- _EXERCISE INSTRUCTIONS_
Reproduce each of the following records verbatim, line by line.

## Start INFORMATION PROVIDED

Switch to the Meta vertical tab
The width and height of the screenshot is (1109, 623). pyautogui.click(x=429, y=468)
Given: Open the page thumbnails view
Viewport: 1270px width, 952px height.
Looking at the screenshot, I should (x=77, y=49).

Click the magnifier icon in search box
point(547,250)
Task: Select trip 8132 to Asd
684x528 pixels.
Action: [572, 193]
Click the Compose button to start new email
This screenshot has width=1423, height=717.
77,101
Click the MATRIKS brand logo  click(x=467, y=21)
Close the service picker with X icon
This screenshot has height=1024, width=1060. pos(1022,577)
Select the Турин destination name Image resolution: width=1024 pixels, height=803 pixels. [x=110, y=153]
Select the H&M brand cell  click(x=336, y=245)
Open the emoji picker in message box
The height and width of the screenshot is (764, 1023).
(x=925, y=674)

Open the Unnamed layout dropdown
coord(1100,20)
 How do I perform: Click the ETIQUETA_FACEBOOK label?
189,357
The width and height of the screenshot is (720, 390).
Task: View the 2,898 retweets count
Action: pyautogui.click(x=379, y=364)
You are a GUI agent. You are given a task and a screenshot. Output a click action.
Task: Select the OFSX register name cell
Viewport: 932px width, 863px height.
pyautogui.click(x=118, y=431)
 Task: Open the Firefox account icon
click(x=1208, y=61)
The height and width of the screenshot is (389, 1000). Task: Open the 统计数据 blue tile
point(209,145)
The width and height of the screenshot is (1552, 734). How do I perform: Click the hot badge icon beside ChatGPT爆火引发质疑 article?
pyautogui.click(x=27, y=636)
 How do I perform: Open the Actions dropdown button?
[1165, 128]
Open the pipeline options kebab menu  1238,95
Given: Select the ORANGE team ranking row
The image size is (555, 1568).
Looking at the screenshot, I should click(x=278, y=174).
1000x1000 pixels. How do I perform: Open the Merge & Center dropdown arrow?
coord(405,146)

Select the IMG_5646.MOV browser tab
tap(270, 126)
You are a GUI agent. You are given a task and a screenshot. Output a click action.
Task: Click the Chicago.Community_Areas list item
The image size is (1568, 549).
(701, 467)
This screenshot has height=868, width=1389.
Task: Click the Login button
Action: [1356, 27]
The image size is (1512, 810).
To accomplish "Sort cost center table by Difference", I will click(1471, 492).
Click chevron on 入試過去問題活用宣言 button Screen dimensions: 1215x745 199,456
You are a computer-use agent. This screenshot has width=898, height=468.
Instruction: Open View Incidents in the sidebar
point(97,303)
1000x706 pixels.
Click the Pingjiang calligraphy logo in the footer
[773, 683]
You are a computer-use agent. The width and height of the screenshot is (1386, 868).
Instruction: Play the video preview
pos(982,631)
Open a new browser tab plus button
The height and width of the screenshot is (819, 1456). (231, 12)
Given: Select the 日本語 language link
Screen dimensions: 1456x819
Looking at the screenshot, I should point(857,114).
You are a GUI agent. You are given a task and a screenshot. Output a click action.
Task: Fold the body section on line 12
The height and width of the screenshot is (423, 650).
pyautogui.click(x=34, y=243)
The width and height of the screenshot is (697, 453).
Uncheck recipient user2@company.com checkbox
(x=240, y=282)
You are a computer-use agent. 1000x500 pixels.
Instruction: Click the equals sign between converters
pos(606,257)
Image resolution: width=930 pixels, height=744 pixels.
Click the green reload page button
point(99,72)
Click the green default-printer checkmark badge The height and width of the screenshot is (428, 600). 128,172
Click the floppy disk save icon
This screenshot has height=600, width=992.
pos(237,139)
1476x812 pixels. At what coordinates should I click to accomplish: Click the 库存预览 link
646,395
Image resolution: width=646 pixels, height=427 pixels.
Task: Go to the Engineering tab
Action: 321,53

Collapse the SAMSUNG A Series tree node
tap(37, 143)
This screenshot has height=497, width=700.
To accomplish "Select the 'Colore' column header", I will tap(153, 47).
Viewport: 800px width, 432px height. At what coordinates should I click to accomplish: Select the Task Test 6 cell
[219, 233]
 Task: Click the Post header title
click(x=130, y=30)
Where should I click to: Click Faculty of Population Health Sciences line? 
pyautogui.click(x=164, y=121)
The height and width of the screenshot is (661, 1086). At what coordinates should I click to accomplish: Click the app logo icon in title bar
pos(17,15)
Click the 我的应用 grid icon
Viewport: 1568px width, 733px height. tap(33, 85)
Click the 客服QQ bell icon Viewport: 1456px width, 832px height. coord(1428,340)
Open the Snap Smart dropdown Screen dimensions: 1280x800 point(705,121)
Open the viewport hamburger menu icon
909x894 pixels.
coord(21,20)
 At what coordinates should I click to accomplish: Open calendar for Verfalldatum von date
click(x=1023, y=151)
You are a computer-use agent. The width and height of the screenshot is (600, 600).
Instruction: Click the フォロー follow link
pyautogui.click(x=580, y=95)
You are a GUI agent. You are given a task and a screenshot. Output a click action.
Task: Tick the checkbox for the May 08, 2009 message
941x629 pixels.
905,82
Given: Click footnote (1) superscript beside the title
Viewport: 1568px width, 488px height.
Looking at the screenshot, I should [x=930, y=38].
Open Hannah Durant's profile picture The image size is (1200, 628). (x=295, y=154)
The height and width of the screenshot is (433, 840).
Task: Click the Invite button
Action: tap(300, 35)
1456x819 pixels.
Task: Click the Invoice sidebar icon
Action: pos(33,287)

## End INFORMATION PROVIDED

- _EXPECTED ANSWER_
Switch to the Meta vertical tab
The width and height of the screenshot is (1109, 623). pyautogui.click(x=429, y=468)
Given: Open the page thumbnails view
Viewport: 1270px width, 952px height.
Looking at the screenshot, I should (x=77, y=49).

Click the magnifier icon in search box
point(547,250)
Task: Select trip 8132 to Asd
684x528 pixels.
Action: [572, 193]
Click the Compose button to start new email
This screenshot has width=1423, height=717.
77,101
Click the MATRIKS brand logo  click(x=467, y=21)
Close the service picker with X icon
This screenshot has height=1024, width=1060. pos(1022,577)
Select the Турин destination name Image resolution: width=1024 pixels, height=803 pixels. [x=110, y=153]
Select the H&M brand cell  click(x=336, y=245)
Open the emoji picker in message box
The height and width of the screenshot is (764, 1023).
(x=925, y=674)

Open the Unnamed layout dropdown
coord(1100,20)
 How do I perform: Click the ETIQUETA_FACEBOOK label?
189,357
The width and height of the screenshot is (720, 390).
Task: View the 2,898 retweets count
Action: pyautogui.click(x=379, y=364)
You are a GUI agent. You are given a task and a screenshot. Output a click action.
Task: Select the OFSX register name cell
Viewport: 932px width, 863px height.
pyautogui.click(x=118, y=431)
 Task: Open the Firefox account icon
click(x=1208, y=61)
The height and width of the screenshot is (389, 1000). Task: Open the 统计数据 blue tile
point(209,145)
The width and height of the screenshot is (1552, 734). How do I perform: Click the hot badge icon beside ChatGPT爆火引发质疑 article?
pyautogui.click(x=27, y=636)
 How do I perform: Open the Actions dropdown button?
[1165, 128]
Open the pipeline options kebab menu  1238,95
Given: Select the ORANGE team ranking row
The image size is (555, 1568).
Looking at the screenshot, I should click(x=278, y=174).
1000x1000 pixels. How do I perform: Open the Merge & Center dropdown arrow?
coord(405,146)

Select the IMG_5646.MOV browser tab
tap(270, 126)
You are a GUI agent. You are given a task and a screenshot. Output a click action.
Task: Click the Chicago.Community_Areas list item
The image size is (1568, 549).
(701, 467)
This screenshot has height=868, width=1389.
Task: Click the Login button
Action: [1356, 27]
The image size is (1512, 810).
To accomplish "Sort cost center table by Difference", I will click(1471, 492).
Click chevron on 入試過去問題活用宣言 button Screen dimensions: 1215x745 199,456
You are a computer-use agent. This screenshot has width=898, height=468.
Instruction: Open View Incidents in the sidebar
point(97,303)
1000x706 pixels.
Click the Pingjiang calligraphy logo in the footer
[773, 683]
You are a computer-use agent. The width and height of the screenshot is (1386, 868).
Instruction: Play the video preview
pos(982,631)
Open a new browser tab plus button
The height and width of the screenshot is (819, 1456). (231, 12)
Given: Select the 日本語 language link
Screen dimensions: 1456x819
Looking at the screenshot, I should point(857,114).
You are a GUI agent. You are given a task and a screenshot. Output a click action.
Task: Fold the body section on line 12
The height and width of the screenshot is (423, 650).
pyautogui.click(x=34, y=243)
The width and height of the screenshot is (697, 453).
Uncheck recipient user2@company.com checkbox
(x=240, y=282)
You are a computer-use agent. 1000x500 pixels.
Instruction: Click the equals sign between converters
pos(606,257)
Image resolution: width=930 pixels, height=744 pixels.
Click the green reload page button
point(99,72)
Click the green default-printer checkmark badge The height and width of the screenshot is (428, 600). 128,172
Click the floppy disk save icon
This screenshot has height=600, width=992.
pos(237,139)
1476x812 pixels. At what coordinates should I click to accomplish: Click the 库存预览 link
646,395
Image resolution: width=646 pixels, height=427 pixels.
Task: Go to the Engineering tab
Action: 321,53

Collapse the SAMSUNG A Series tree node
tap(37, 143)
This screenshot has height=497, width=700.
To accomplish "Select the 'Colore' column header", I will tap(153, 47).
Viewport: 800px width, 432px height. At what coordinates should I click to accomplish: Select the Task Test 6 cell
[219, 233]
 Task: Click the Post header title
click(x=130, y=30)
Where should I click to: Click Faculty of Population Health Sciences line? 
pyautogui.click(x=164, y=121)
The height and width of the screenshot is (661, 1086). At what coordinates should I click to accomplish: Click the app logo icon in title bar
pos(17,15)
Click the 我的应用 grid icon
Viewport: 1568px width, 733px height. tap(33, 85)
Click the 客服QQ bell icon Viewport: 1456px width, 832px height. coord(1428,340)
Open the Snap Smart dropdown Screen dimensions: 1280x800 point(705,121)
Open the viewport hamburger menu icon
909x894 pixels.
coord(21,20)
 At what coordinates should I click to accomplish: Open calendar for Verfalldatum von date
click(x=1023, y=151)
You are a computer-use agent. The width and height of the screenshot is (600, 600).
Instruction: Click the フォロー follow link
pyautogui.click(x=580, y=95)
You are a GUI agent. You are given a task and a screenshot. Output a click action.
Task: Tick the checkbox for the May 08, 2009 message
941x629 pixels.
905,82
Given: Click footnote (1) superscript beside the title
Viewport: 1568px width, 488px height.
Looking at the screenshot, I should [x=930, y=38].
Open Hannah Durant's profile picture The image size is (1200, 628). (x=295, y=154)
The height and width of the screenshot is (433, 840).
Task: Click the Invite button
Action: tap(300, 35)
1456x819 pixels.
Task: Click the Invoice sidebar icon
Action: pos(33,287)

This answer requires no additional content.